* [What this task involves]:
Output only the lines of the entries that follow, starting at the one with "Task: Click the www.reuters.com domain label" and running down to the one with "has width=793, height=827.", both included and unchanged.

Data excerpts
*** Block opens ***

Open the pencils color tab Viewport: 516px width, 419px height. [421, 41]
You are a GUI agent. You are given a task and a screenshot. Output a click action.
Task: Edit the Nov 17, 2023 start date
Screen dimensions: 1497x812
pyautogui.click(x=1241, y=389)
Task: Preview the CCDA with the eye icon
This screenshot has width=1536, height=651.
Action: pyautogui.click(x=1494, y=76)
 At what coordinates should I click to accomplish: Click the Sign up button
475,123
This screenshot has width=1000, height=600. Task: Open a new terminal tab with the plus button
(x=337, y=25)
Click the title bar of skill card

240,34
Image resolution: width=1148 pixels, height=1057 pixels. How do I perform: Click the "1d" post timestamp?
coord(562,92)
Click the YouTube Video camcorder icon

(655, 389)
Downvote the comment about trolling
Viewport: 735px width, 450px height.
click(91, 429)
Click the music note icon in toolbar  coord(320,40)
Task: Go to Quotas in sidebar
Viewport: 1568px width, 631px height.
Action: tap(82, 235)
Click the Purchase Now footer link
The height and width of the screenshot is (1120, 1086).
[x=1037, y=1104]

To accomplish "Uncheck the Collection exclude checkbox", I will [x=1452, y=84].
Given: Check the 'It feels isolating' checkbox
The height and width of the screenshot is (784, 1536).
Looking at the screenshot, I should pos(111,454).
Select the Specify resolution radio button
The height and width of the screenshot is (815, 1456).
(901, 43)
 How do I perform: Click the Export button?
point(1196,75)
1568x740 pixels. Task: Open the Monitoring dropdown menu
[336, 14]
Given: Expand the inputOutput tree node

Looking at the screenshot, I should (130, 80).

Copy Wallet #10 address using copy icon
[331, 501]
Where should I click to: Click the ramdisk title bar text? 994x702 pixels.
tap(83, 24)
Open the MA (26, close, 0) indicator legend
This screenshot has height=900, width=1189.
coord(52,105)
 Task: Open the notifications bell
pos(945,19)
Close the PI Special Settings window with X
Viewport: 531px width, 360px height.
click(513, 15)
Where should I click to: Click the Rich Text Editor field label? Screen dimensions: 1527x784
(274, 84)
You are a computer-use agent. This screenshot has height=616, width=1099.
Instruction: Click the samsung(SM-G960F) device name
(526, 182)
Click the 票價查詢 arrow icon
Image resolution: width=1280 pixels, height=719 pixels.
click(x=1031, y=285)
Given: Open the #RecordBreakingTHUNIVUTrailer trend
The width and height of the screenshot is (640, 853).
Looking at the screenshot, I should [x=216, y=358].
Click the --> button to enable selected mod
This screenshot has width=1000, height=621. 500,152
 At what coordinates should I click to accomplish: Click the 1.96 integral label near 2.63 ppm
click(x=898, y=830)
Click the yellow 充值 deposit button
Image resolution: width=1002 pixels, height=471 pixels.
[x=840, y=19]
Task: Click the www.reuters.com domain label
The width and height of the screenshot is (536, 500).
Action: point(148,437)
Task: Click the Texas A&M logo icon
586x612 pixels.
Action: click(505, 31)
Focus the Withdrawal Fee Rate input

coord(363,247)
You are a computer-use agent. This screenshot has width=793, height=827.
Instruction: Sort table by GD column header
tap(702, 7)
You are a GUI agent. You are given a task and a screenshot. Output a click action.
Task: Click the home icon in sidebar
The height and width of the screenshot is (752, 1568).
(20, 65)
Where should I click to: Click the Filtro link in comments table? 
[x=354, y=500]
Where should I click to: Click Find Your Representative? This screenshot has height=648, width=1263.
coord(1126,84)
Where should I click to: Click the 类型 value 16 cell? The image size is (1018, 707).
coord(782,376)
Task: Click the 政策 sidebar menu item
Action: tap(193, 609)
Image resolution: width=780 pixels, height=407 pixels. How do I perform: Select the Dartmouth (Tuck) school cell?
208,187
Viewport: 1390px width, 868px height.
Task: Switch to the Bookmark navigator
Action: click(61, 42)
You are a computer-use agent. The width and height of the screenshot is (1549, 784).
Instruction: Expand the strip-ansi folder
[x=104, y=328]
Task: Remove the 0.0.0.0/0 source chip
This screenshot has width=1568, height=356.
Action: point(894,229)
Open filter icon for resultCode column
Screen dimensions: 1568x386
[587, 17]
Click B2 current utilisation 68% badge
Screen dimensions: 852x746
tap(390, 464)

*** Block closes ***

* [Answer area]:
Task: Click the www.reuters.com domain label
The width and height of the screenshot is (536, 500).
Action: point(148,437)
Task: Click the Texas A&M logo icon
586x612 pixels.
Action: click(505, 31)
Focus the Withdrawal Fee Rate input

coord(363,247)
You are a computer-use agent. This screenshot has width=793, height=827.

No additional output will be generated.